◆ Trecho do texto ◆
■ ■ ■

Todos nós carregamos padrões para os nossos relacionamentos românticos. Algumas pessoas são capazes de lidar com eles de forma saudável e madura, mas muitas outras enfrentam sérios problemas para aceitar o amor em suas vidas.
Você provavelmente já conheceu alguém com a tendência de ‘fugir’ sempre que percebe que o parceiro está realmente investido na relação. Ou uma pessoa que vive com a constante sensação de que será abandonada pelo parceiro.
Padrões como esse são bastante comuns, e podem comprometer a capacidade de uma pessoa de experimentar o amor. Mas qual a origem desses padrões? Que tipos de experiências fazem com que sabotamos a nossa felicidade muitas vezes?
Uma boa maneira de ter respostas sobre esse assunto é através da teoria do apego. Desenvolvida no século passado pelo psicanalista britânico John Bowlby, essa teoria tem como objetivo entender como a separação dos pais afeta o desenvolvimento dos filhos. Até hoje, essa teoria é uma das maiores fontes de conhecimento para compreender as tendências de relacionamento dos seres humanos.
A ideia central da teoria do apego é de que, para se desenvolverem emocional e socialmente de maneira correta, as crianças precisam criar uma relação de apego segura com ao menos um dos seus cuidadores principais.
Isso porque a relação que desenvolvemos com os nossos pais logo no começo de nossas vidas, estabelece um padrão principal que norteia todos os outros relacionamentos que construímos ao longo de nossas vidas.
Essas relações de apego possuem uma influência direta nos esquemas cognitivos ao longo da infância. Ou seja, elas norteiam as expectativas que criamos sobre relacionamentos com nossos parceiros românticos e até mesmo com os nossos filhos.
A teoria do apego passou por evoluções ao longo dos anos. Graças à ela, foram desenvolvidas definições para quatro tipos de apego que todos nós experimentamos, e que se tornaram um tema frequente no estudo e nas conversas sobre o amor.
A seguir, falaremos um pouco sobre cada um deles, mas é importante ter em mente que identificar o seu tipo de apego não algo tão simples como os testes de internet dão a entender. Na realidade, é preciso ter uma compreensão mais profunda de quem realmente é.

■ ■ ■

◆ Dados de origem ◆

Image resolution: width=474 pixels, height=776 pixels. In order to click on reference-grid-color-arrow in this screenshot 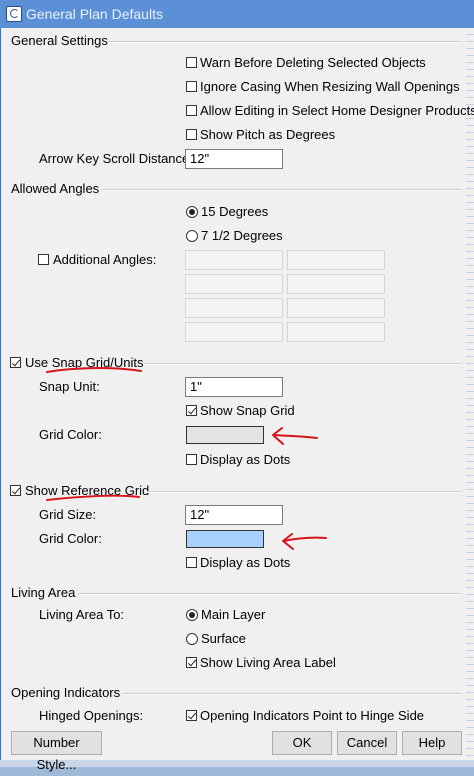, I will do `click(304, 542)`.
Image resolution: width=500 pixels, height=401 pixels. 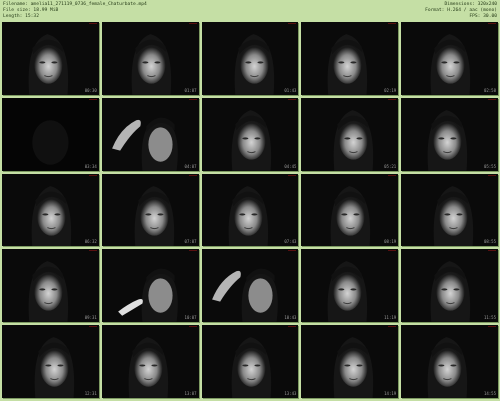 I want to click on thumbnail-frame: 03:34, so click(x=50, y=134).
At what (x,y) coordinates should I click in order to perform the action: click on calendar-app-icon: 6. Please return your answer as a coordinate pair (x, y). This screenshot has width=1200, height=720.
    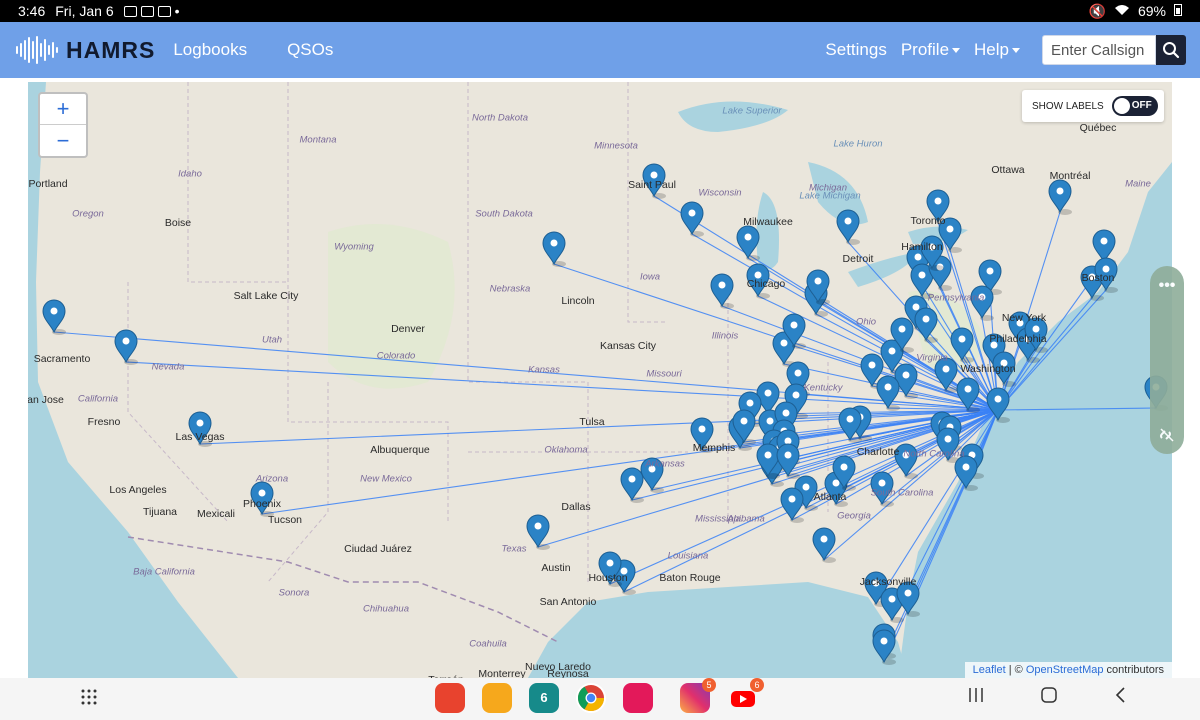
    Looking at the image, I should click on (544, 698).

■ ■ ■

Dê continuidade ao texto sobre a teoria do apego a partir do ponto em que ele termina. O material não tem relação com o texto sobre a teoria do apego.

Como se dá o apego na infância
O criador de teoria do apego descobriu através de seus estudos que não apenas as crianças, como também outros mamíferos, têm a tendência de evitar a separação dos pais. E esse comportamento tem uma razão evolutiva principal: o fato de que os pais são as figuras que oferecem os cuidados e a proteção de que eles precisam para permanecer vivos durante os seus primeiros momentos de vida.
E a maneira como as crianças se comportam está diretamente ligada à dedicação e disponibilidade dos pais para atender com as suas obrigações. Trazendo essa explicação de uma maneira mais palpável: se uma criança estabelece uma relação de apego saudável com o seu cuidador principal, onde se sente segura, validada e amada, as chances de que ela seja sociável, se comunique com as pessoas à sua volta e explore o mundo são grandes.
Por outro lado, se ela cresce em um ambiente onde os pais estão sempre indisponíveis e não a abastecem com amor, confiança e validação, é bastante provável que ela desenvolva condições como ansiedade, chore muito e procure de todas as formas se aproximar mais do seu cuidador principal, de física quanto
emocional e psicologicamente.
Para comprovar a validade dessa teoria, a psicóloga Mary Ainsworth desenvolveu um experimento onde as crianças de um ano foram separadas de seus pais por um tempo, e as reencontraram em seguida.
Esse experimento recebeu o nome de ‘situação estranha’, e levou à descobertas interessantes. Segundo Ainsworth, aconteceram três reações principais após o afastamento dos pais. A grande maioria das crianças ficaram naturalmente chateadas, mas ao se reunirem com os pais novamente, se recuperaram facilmente.
Outra parte das crianças sentiu um desconforto extremo ao ficarem longe dos pais, e quando os reencontraram, mostraram necessidade de conforto mas também demonstraram que queriam que seus pais fossem punidos de alguma forma por terem as deixado sozinhas.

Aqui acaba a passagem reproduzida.